▶

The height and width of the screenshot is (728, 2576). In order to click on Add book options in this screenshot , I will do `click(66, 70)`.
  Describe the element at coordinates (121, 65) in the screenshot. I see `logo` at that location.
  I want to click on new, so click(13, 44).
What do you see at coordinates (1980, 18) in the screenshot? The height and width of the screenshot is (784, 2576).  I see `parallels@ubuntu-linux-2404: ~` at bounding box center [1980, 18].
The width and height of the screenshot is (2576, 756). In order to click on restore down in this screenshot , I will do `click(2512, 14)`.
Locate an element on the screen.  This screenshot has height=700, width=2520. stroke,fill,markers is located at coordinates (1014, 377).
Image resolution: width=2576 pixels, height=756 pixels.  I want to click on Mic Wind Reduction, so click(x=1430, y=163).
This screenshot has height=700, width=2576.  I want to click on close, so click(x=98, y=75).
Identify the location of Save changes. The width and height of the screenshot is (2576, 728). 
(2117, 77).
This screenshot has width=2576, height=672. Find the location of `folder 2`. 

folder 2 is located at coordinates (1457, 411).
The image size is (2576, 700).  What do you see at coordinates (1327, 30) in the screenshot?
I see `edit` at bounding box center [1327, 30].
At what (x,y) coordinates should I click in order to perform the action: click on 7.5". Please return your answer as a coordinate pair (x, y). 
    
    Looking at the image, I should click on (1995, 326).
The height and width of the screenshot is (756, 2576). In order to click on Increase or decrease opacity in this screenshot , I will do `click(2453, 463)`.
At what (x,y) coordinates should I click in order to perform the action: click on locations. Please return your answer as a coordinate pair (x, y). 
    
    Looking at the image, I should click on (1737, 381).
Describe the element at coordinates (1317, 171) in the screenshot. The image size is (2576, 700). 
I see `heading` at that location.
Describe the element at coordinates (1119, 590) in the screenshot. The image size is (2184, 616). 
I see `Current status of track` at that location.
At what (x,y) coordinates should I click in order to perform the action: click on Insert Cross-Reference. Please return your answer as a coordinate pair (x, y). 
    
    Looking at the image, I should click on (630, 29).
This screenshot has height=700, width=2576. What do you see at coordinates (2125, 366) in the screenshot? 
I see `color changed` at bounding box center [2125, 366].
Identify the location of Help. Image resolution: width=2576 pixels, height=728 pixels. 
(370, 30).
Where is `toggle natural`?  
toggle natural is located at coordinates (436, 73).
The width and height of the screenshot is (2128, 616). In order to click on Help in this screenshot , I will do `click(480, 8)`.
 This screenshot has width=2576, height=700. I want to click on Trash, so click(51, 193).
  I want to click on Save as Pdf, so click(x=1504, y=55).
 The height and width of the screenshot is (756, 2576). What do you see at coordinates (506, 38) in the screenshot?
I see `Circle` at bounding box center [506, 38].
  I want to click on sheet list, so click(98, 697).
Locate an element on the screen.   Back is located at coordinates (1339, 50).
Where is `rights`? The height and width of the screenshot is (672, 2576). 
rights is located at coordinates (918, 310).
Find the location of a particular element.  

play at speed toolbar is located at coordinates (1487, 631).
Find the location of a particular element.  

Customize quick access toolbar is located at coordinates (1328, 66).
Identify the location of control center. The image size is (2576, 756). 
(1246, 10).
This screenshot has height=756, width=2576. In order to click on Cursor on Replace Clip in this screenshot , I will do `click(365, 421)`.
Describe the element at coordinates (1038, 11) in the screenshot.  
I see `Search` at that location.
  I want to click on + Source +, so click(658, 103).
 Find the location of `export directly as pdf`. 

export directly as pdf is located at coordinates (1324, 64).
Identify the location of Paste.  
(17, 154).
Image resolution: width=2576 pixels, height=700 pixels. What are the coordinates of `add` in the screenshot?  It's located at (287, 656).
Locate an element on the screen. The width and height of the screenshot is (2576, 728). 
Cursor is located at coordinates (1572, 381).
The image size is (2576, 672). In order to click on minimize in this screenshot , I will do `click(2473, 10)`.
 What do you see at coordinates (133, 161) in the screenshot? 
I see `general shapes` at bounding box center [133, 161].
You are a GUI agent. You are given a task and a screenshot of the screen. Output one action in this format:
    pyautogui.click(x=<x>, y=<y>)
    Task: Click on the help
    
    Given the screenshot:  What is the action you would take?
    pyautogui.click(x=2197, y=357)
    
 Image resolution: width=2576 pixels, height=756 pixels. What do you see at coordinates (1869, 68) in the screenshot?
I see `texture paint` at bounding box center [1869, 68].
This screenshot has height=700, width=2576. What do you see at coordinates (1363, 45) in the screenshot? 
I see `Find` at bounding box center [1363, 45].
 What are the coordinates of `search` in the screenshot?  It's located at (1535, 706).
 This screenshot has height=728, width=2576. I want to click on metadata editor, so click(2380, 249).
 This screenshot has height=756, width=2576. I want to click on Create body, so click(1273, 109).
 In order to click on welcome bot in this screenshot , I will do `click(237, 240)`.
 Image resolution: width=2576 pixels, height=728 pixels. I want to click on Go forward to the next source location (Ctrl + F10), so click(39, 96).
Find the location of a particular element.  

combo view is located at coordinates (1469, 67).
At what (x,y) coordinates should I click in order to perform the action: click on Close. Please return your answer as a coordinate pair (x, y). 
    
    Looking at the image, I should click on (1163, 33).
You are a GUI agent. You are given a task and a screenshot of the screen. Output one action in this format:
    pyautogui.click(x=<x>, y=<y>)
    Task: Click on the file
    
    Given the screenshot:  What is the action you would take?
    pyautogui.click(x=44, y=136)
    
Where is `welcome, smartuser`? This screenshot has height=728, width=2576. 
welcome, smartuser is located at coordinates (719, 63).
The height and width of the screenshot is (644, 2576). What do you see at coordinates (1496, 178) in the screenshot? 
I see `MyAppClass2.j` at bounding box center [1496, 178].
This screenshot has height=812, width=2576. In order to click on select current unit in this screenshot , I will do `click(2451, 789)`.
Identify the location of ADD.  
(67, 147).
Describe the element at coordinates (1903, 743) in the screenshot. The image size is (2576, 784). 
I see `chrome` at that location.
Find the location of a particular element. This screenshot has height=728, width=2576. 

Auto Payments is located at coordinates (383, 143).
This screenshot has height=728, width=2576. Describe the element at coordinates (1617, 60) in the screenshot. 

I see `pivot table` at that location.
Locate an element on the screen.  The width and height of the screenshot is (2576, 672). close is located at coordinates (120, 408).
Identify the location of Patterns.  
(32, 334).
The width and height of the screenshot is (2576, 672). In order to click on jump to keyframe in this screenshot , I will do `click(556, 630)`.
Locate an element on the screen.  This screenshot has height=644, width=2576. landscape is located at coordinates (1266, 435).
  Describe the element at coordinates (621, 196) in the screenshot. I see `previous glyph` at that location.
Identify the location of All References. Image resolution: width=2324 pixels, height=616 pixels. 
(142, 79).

◀

What this task involves>
Rewrite all the entries above with every "Identify the location of" replaced by "Determine the position of", keeping everything else the same.

Exercise answer>
The height and width of the screenshot is (728, 2576). In order to click on Add book options in this screenshot , I will do `click(66, 70)`.
  Describe the element at coordinates (121, 65) in the screenshot. I see `logo` at that location.
  I want to click on new, so click(13, 44).
What do you see at coordinates (1980, 18) in the screenshot? The height and width of the screenshot is (784, 2576).  I see `parallels@ubuntu-linux-2404: ~` at bounding box center [1980, 18].
The width and height of the screenshot is (2576, 756). In order to click on restore down in this screenshot , I will do `click(2512, 14)`.
Locate an element on the screen.  This screenshot has height=700, width=2520. stroke,fill,markers is located at coordinates (1014, 377).
Image resolution: width=2576 pixels, height=756 pixels.  I want to click on Mic Wind Reduction, so click(x=1430, y=163).
This screenshot has height=700, width=2576.  I want to click on close, so click(x=98, y=75).
Determine the position of Save changes. The width and height of the screenshot is (2576, 728). 
(2117, 77).
This screenshot has width=2576, height=672. Find the location of `folder 2`. 

folder 2 is located at coordinates (1457, 411).
The image size is (2576, 700).  What do you see at coordinates (1327, 30) in the screenshot?
I see `edit` at bounding box center [1327, 30].
At what (x,y) coordinates should I click in order to perform the action: click on 7.5". Please return your answer as a coordinate pair (x, y). 
    
    Looking at the image, I should click on (1995, 326).
The height and width of the screenshot is (756, 2576). In order to click on Increase or decrease opacity in this screenshot , I will do `click(2453, 463)`.
At what (x,y) coordinates should I click in order to perform the action: click on locations. Please return your answer as a coordinate pair (x, y). 
    
    Looking at the image, I should click on (1737, 381).
Describe the element at coordinates (1317, 171) in the screenshot. The image size is (2576, 700). 
I see `heading` at that location.
Describe the element at coordinates (1119, 590) in the screenshot. The image size is (2184, 616). 
I see `Current status of track` at that location.
At what (x,y) coordinates should I click in order to perform the action: click on Insert Cross-Reference. Please return your answer as a coordinate pair (x, y). 
    
    Looking at the image, I should click on (630, 29).
This screenshot has height=700, width=2576. What do you see at coordinates (2125, 366) in the screenshot? 
I see `color changed` at bounding box center [2125, 366].
Determine the position of Help. Image resolution: width=2576 pixels, height=728 pixels. 
(370, 30).
Where is `toggle natural`?  
toggle natural is located at coordinates (436, 73).
The width and height of the screenshot is (2128, 616). In order to click on Help in this screenshot , I will do `click(480, 8)`.
 This screenshot has width=2576, height=700. I want to click on Trash, so click(51, 193).
  I want to click on Save as Pdf, so click(x=1504, y=55).
 The height and width of the screenshot is (756, 2576). What do you see at coordinates (506, 38) in the screenshot?
I see `Circle` at bounding box center [506, 38].
  I want to click on sheet list, so click(98, 697).
Locate an element on the screen.   Back is located at coordinates (1339, 50).
Where is `rights`? The height and width of the screenshot is (672, 2576). 
rights is located at coordinates (918, 310).
Find the location of a particular element.  

play at speed toolbar is located at coordinates (1487, 631).
Find the location of a particular element.  

Customize quick access toolbar is located at coordinates (1328, 66).
Determine the position of control center. The image size is (2576, 756). 
(1246, 10).
This screenshot has height=756, width=2576. In order to click on Cursor on Replace Clip in this screenshot , I will do `click(365, 421)`.
Describe the element at coordinates (1038, 11) in the screenshot.  
I see `Search` at that location.
  I want to click on + Source +, so click(658, 103).
 Find the location of `export directly as pdf`. 

export directly as pdf is located at coordinates (1324, 64).
Determine the position of Paste.  
(17, 154).
Image resolution: width=2576 pixels, height=700 pixels. What are the coordinates of `add` in the screenshot?  It's located at (287, 656).
Locate an element on the screen. The width and height of the screenshot is (2576, 728). 
Cursor is located at coordinates (1572, 381).
The image size is (2576, 672). In order to click on minimize in this screenshot , I will do `click(2473, 10)`.
 What do you see at coordinates (133, 161) in the screenshot? 
I see `general shapes` at bounding box center [133, 161].
You are a GUI agent. You are given a task and a screenshot of the screen. Output one action in this format:
    pyautogui.click(x=<x>, y=<y>)
    Task: Click on the help
    
    Given the screenshot:  What is the action you would take?
    pyautogui.click(x=2197, y=357)
    
 Image resolution: width=2576 pixels, height=756 pixels. What do you see at coordinates (1869, 68) in the screenshot?
I see `texture paint` at bounding box center [1869, 68].
This screenshot has height=700, width=2576. What do you see at coordinates (1363, 45) in the screenshot? 
I see `Find` at bounding box center [1363, 45].
 What are the coordinates of `search` in the screenshot?  It's located at (1535, 706).
 This screenshot has height=728, width=2576. I want to click on metadata editor, so click(2380, 249).
 This screenshot has height=756, width=2576. I want to click on Create body, so click(1273, 109).
 In order to click on welcome bot in this screenshot , I will do `click(237, 240)`.
 Image resolution: width=2576 pixels, height=728 pixels. I want to click on Go forward to the next source location (Ctrl + F10), so click(39, 96).
Find the location of a particular element.  

combo view is located at coordinates (1469, 67).
At what (x,y) coordinates should I click in order to perform the action: click on Close. Please return your answer as a coordinate pair (x, y). 
    
    Looking at the image, I should click on (1163, 33).
You are a GUI agent. You are given a task and a screenshot of the screen. Output one action in this format:
    pyautogui.click(x=<x>, y=<y>)
    Task: Click on the file
    
    Given the screenshot:  What is the action you would take?
    pyautogui.click(x=44, y=136)
    
Where is `welcome, smartuser`? This screenshot has height=728, width=2576. 
welcome, smartuser is located at coordinates (719, 63).
The height and width of the screenshot is (644, 2576). What do you see at coordinates (1496, 178) in the screenshot? 
I see `MyAppClass2.j` at bounding box center [1496, 178].
This screenshot has height=812, width=2576. In order to click on select current unit in this screenshot , I will do `click(2451, 789)`.
Determine the position of ADD.  
(67, 147).
Describe the element at coordinates (1903, 743) in the screenshot. The image size is (2576, 784). 
I see `chrome` at that location.
Find the location of a particular element. This screenshot has height=728, width=2576. 

Auto Payments is located at coordinates (383, 143).
This screenshot has height=728, width=2576. Describe the element at coordinates (1617, 60) in the screenshot. 

I see `pivot table` at that location.
Locate an element on the screen.  The width and height of the screenshot is (2576, 672). close is located at coordinates (120, 408).
Determine the position of Patterns.  
(32, 334).
The width and height of the screenshot is (2576, 672). In order to click on jump to keyframe in this screenshot , I will do `click(556, 630)`.
Locate an element on the screen.  This screenshot has height=644, width=2576. landscape is located at coordinates (1266, 435).
  Describe the element at coordinates (621, 196) in the screenshot. I see `previous glyph` at that location.
Determine the position of All References. Image resolution: width=2324 pixels, height=616 pixels. 
(142, 79).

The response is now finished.